[Saved entries]
- - -

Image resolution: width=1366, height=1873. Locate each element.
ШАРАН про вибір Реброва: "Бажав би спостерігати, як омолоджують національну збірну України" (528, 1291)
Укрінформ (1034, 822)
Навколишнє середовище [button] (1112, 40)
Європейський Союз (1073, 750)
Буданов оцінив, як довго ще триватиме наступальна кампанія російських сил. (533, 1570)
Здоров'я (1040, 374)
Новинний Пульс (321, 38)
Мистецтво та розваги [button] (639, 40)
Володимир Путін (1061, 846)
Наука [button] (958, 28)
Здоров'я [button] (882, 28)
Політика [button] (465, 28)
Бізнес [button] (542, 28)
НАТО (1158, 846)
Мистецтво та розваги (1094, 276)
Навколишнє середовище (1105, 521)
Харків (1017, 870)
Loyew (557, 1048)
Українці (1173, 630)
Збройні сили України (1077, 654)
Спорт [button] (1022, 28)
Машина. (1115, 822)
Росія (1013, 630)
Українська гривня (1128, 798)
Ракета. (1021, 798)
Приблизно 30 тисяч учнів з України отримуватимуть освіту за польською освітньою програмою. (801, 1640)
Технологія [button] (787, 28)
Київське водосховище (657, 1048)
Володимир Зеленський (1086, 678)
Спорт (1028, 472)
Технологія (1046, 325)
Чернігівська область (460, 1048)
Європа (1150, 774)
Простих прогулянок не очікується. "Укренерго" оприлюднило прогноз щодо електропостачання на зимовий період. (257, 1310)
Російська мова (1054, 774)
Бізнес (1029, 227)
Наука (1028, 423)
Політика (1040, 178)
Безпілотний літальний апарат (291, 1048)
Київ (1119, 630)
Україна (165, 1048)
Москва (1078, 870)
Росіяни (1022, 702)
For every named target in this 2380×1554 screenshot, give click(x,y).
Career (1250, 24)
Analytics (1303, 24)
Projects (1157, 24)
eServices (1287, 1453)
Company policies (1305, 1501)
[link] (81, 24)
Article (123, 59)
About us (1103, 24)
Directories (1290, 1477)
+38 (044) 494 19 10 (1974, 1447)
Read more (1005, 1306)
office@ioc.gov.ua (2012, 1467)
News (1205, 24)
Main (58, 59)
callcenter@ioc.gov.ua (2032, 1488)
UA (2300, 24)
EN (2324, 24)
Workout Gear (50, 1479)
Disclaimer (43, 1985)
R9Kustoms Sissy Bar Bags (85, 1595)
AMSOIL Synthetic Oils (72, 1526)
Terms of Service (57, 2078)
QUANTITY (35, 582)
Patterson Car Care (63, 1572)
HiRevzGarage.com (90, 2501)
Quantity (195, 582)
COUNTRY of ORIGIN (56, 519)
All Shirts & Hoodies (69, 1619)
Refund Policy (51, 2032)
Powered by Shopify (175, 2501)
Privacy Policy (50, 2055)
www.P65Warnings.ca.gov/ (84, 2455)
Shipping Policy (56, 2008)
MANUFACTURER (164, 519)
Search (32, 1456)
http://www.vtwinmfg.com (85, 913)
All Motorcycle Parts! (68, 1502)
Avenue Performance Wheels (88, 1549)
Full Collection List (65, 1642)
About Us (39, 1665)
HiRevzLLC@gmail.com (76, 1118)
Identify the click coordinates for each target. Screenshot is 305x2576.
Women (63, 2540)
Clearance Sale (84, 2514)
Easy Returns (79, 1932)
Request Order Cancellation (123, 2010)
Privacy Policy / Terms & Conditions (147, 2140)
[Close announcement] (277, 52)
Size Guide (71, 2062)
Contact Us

- - -

§ Exercise
May I have the entries returned exactly, with every line in place?

§ Written answer
Image resolution: width=1366, height=1873. Locate each element.
ШАРАН про вибір Реброва: "Бажав би спостерігати, як омолоджують національну збірну України" (528, 1291)
Укрінформ (1034, 822)
Навколишнє середовище [button] (1112, 40)
Європейський Союз (1073, 750)
Буданов оцінив, як довго ще триватиме наступальна кампанія російських сил. (533, 1570)
Здоров'я (1040, 374)
Новинний Пульс (321, 38)
Мистецтво та розваги [button] (639, 40)
Володимир Путін (1061, 846)
Наука [button] (958, 28)
Здоров'я [button] (882, 28)
Політика [button] (465, 28)
Бізнес [button] (542, 28)
НАТО (1158, 846)
Мистецтво та розваги (1094, 276)
Навколишнє середовище (1105, 521)
Харків (1017, 870)
Loyew (557, 1048)
Українці (1173, 630)
Збройні сили України (1077, 654)
Спорт [button] (1022, 28)
Машина. (1115, 822)
Росія (1013, 630)
Українська гривня (1128, 798)
Ракета. (1021, 798)
Приблизно 30 тисяч учнів з України отримуватимуть освіту за польською освітньою програмою. (801, 1640)
Технологія [button] (787, 28)
Київське водосховище (657, 1048)
Володимир Зеленський (1086, 678)
Спорт (1028, 472)
Технологія (1046, 325)
Чернігівська область (460, 1048)
Європа (1150, 774)
Простих прогулянок не очікується. "Укренерго" оприлюднило прогноз щодо електропостачання на зимовий період. (257, 1310)
Російська мова (1054, 774)
Бізнес (1029, 227)
Наука (1028, 423)
Політика (1040, 178)
Безпілотний літальний апарат (291, 1048)
Київ (1119, 630)
Україна (165, 1048)
Москва (1078, 870)
Росіяни (1022, 702)
For every named target in this 2380×1554 screenshot, give click(x,y).
Career (1250, 24)
Analytics (1303, 24)
Projects (1157, 24)
eServices (1287, 1453)
Company policies (1305, 1501)
[link] (81, 24)
Article (123, 59)
About us (1103, 24)
Directories (1290, 1477)
+38 (044) 494 19 10 (1974, 1447)
Read more (1005, 1306)
office@ioc.gov.ua (2012, 1467)
News (1205, 24)
Main (58, 59)
callcenter@ioc.gov.ua (2032, 1488)
UA (2300, 24)
EN (2324, 24)
Workout Gear (50, 1479)
Disclaimer (43, 1985)
R9Kustoms Sissy Bar Bags (85, 1595)
AMSOIL Synthetic Oils (72, 1526)
Terms of Service (57, 2078)
QUANTITY (35, 582)
Patterson Car Care (63, 1572)
HiRevzGarage.com (90, 2501)
Quantity (195, 582)
COUNTRY of ORIGIN (56, 519)
All Shirts & Hoodies (69, 1619)
Refund Policy (51, 2032)
Powered by Shopify (175, 2501)
Privacy Policy (50, 2055)
www.P65Warnings.ca.gov/ (84, 2455)
Shipping Policy (56, 2008)
MANUFACTURER (164, 519)
Search (32, 1456)
http://www.vtwinmfg.com (85, 913)
All Motorcycle Parts! (68, 1502)
Avenue Performance Wheels (88, 1549)
Full Collection List (65, 1642)
About Us (39, 1665)
HiRevzLLC@gmail.com (76, 1118)
Identify the click coordinates for each target. Screenshot is 305x2576.
Women (63, 2540)
Clearance Sale (84, 2514)
Easy Returns (79, 1932)
Request Order Cancellation (123, 2010)
Privacy Policy / Terms & Conditions (147, 2140)
[Close announcement] (277, 52)
Size Guide (71, 2062)
Contact Us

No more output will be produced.